Armed with weekly status reports from LeadingAge National, Andrews and her staff sent emails to members who hadn’t started the survey, and to those who had only completed part of it. When Andrews noticed that members affiliated with a multisite organization were not responding to the survey in great numbers, she went straight to the corporate office and asked for help.

“This experience taught me that it is not enough just to send out a link to a survey,” she says. “We have to personally reach out to our members and explain to them why this is important, how we are going to use this data, what the benefits of it are, and what could be the unintended consequences if they don’t participate.”

That message resonated with members, she says, because they already have a strong relationship with the LeadingAge Virginia team, and those team members have proven themselves as credible member advocates.

“Our credibility in being their advocates and being their voice means a lot to members, so I think that’s why they were willing to take the time and do this,” she says. “And, because we did that personal outreach, they really felt that their individual response was very important to this effort. I think that made the difference.”

Throwing Some Friendly Competition Into The Mix

The turning point in the survey process for Andrews—and, she says, for many other state executives—came in July 2019 when participants in the State Executive Forum in Denver received an up-to-the-minute summary of the survey response rates in each state.

“I think that really got us back to our competitive roots, and it was all in good fun,” says Andrews. “At the end of the day, bragging rights is something that everybody enjoys. If the survey was not on your radar screen back home, it gets on your radar pretty quickly when you’re sitting together in a room and you see the numbers in black and white.”

The sizable package of incentives also impressed state executives, she says.

In addition to recognition during the 2019 LeadingAge Annual Meeting & EXPO in San Diego, each of the 3 winning state partners will receive LeadingAge meeting registration certificates, a roundtrip airline ticket to Annual Meeting, a complimentary hospitality suite in the meeting’s host hotel, and a complimentary dinner for LeadingAge state staff attending the meeting.

Each winning state partner will also be treated to a celebration luncheon for staff in their home state, and a presentation on the survey results by Dr. Robyn Stone, senior vice president of research at LeadingAge and co-director of the LeadingAge LTSS Center @UMass Boston.

The prospect of those prizes made an impression on Andrews and her staff.

“One of the lessons I’ve learned is that if I tell my team that we’re in a competition, they will rise to the occasion,” she says. “They will have a take-no-prisoners attitude to try and win that competition. I had no idea how competitive this team is. And that was actually really fun.”

Added Benefits

In addition to the prizes, says Andrews, her team gained 3 important benefits during the survey process.

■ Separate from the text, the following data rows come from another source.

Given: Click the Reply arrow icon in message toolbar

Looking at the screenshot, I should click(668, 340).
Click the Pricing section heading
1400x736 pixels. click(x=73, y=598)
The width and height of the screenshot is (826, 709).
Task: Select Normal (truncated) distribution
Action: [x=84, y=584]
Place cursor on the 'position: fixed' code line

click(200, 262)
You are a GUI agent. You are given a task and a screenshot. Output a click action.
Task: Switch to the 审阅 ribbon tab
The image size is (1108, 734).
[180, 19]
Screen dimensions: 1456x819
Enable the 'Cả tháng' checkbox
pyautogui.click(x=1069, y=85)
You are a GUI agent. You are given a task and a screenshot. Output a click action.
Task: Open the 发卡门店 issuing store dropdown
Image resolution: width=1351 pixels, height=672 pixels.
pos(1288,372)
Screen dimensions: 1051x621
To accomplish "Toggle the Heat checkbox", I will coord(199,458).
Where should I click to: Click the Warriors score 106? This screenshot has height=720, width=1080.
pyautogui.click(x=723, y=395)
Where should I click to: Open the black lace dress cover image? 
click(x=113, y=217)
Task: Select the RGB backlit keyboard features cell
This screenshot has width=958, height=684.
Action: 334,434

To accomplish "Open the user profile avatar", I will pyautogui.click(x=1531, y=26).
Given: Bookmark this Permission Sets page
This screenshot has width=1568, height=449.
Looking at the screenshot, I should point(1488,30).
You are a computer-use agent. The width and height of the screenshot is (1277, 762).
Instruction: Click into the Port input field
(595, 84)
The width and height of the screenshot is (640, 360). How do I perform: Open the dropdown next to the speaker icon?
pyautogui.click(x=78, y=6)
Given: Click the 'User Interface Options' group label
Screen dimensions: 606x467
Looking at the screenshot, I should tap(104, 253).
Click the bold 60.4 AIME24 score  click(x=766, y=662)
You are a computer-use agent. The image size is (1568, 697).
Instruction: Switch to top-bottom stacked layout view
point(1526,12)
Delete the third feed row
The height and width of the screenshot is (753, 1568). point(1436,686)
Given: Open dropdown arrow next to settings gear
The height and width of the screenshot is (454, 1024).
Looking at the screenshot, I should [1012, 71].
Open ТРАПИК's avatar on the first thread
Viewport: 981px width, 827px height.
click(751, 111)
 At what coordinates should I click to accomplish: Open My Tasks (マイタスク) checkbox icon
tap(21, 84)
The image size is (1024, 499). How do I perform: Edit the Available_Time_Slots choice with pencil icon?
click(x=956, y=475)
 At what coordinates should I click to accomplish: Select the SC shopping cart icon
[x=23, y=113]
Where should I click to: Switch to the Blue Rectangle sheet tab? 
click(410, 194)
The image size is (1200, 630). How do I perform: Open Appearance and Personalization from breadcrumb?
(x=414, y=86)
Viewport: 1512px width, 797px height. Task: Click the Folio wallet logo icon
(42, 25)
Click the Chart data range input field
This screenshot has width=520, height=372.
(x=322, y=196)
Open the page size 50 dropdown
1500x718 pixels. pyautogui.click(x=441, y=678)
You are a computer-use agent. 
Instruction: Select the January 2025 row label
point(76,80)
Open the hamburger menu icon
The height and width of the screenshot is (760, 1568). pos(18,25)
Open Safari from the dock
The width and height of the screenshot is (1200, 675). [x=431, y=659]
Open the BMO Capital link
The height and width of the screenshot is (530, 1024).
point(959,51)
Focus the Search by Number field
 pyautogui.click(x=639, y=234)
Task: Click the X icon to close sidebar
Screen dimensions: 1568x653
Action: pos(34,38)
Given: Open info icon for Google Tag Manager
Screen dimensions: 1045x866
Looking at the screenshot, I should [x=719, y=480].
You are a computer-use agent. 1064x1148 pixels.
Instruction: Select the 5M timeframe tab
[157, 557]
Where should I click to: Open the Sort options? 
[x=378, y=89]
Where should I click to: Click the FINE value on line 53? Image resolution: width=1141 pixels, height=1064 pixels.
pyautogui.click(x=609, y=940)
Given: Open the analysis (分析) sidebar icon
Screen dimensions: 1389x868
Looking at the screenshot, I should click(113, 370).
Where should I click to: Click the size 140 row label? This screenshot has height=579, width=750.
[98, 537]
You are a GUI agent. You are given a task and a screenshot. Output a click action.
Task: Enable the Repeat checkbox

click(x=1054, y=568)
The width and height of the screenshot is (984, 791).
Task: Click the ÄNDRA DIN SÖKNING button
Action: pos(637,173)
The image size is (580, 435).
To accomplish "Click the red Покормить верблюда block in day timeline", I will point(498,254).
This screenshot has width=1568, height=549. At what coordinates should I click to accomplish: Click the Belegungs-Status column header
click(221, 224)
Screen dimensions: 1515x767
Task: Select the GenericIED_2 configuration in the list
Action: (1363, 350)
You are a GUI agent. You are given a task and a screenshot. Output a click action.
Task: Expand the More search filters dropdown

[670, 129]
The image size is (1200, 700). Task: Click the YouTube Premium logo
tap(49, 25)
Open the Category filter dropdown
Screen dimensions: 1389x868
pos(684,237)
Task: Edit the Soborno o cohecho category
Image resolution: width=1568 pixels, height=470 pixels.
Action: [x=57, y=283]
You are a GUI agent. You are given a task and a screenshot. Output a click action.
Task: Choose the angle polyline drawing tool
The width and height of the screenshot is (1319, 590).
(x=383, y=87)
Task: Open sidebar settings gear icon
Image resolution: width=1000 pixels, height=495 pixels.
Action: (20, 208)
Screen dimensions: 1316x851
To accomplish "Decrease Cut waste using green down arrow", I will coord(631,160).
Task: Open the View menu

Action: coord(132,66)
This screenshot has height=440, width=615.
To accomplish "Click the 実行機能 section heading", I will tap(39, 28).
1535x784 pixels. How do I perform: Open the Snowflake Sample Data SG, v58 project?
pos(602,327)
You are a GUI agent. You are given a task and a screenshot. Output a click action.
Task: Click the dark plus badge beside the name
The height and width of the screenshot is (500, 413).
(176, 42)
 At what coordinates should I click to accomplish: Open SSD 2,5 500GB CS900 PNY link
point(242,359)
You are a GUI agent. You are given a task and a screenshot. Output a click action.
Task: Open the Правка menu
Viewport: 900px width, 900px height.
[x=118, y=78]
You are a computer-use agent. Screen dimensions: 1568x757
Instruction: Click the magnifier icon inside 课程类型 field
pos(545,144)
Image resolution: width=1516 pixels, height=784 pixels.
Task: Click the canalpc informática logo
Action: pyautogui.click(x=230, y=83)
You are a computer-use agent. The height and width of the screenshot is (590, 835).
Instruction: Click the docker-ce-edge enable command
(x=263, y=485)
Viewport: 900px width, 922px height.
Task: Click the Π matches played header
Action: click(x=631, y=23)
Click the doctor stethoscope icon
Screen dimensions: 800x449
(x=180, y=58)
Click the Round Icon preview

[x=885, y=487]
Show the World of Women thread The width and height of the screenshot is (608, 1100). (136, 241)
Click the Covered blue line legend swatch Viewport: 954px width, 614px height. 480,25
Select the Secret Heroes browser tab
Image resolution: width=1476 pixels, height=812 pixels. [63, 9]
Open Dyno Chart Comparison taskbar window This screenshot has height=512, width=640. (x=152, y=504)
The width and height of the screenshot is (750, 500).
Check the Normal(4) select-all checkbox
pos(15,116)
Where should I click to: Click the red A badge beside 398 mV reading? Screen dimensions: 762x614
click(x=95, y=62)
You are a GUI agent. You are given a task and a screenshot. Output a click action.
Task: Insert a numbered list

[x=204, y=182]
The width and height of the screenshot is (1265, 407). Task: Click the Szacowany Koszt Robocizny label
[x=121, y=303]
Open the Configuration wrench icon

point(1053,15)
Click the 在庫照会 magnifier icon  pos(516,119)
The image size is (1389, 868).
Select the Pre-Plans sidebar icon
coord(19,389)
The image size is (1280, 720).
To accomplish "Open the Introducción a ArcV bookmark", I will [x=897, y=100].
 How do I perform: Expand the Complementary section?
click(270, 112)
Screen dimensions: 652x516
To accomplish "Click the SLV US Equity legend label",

  • A strong state-national partnership: “This was a national survey, but I am pretty sure the entire national team would say that they would not have been as successful without the states taking this on,” she says. “It really requires both state and national to come together and collaborate in order to see a greater response to efforts like this.”
  • Member engagement: The survey process helped Andrews appreciate how member engagement can bolster association initiatives. “We might not be using our members enough in strategic efforts,” she says. “Maybe we should focus more on letting our members know how important they are to advocacy and policy conversations, and in helping us identify trends in the field. I think that would open a different conversation around member engagement and member value, and put members front and center.”
  • Team confidence: Finally, the survey’s success in Virginia was important because “it gives our team the confidence to know that we can go up against anyone if we put our minds to it,” says Andrews. “It’s not about beating other states, it’s about knowing that there is power in our passion and in our purpose. If we harness that, is there anything we can’t do?”